▶ _Records shown_:

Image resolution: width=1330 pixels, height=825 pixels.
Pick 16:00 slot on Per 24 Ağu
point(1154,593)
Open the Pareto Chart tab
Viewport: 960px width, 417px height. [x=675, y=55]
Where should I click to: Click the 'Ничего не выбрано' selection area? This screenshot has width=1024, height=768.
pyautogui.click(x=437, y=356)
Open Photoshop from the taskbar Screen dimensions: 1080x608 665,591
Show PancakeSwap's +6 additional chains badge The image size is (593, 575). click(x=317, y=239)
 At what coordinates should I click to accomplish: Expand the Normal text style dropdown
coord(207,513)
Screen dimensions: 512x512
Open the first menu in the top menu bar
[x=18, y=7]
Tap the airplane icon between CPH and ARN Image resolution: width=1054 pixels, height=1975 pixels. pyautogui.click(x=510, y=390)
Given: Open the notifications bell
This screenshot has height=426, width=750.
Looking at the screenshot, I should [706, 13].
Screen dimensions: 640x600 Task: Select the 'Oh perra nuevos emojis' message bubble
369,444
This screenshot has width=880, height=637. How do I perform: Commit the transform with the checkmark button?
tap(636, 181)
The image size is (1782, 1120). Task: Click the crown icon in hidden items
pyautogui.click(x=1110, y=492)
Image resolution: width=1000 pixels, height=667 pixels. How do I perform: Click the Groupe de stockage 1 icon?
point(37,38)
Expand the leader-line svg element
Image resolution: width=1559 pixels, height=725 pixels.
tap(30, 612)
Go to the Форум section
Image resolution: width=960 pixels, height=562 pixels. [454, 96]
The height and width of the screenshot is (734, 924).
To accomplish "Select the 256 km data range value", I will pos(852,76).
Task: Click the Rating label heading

▶ _Exercise brief_: Copy exactly the line that contains "Screen dimensions: 640x600" and all lines after it in the listing above, through the final line, and nothing else.

▶ _Expected answer_:
Screen dimensions: 640x600 Task: Select the 'Oh perra nuevos emojis' message bubble
369,444
This screenshot has width=880, height=637. How do I perform: Commit the transform with the checkmark button?
tap(636, 181)
The image size is (1782, 1120). Task: Click the crown icon in hidden items
pyautogui.click(x=1110, y=492)
Image resolution: width=1000 pixels, height=667 pixels. How do I perform: Click the Groupe de stockage 1 icon?
point(37,38)
Expand the leader-line svg element
Image resolution: width=1559 pixels, height=725 pixels.
tap(30, 612)
Go to the Форум section
Image resolution: width=960 pixels, height=562 pixels. [454, 96]
The height and width of the screenshot is (734, 924).
To accomplish "Select the 256 km data range value", I will pos(852,76).
Task: Click the Rating label heading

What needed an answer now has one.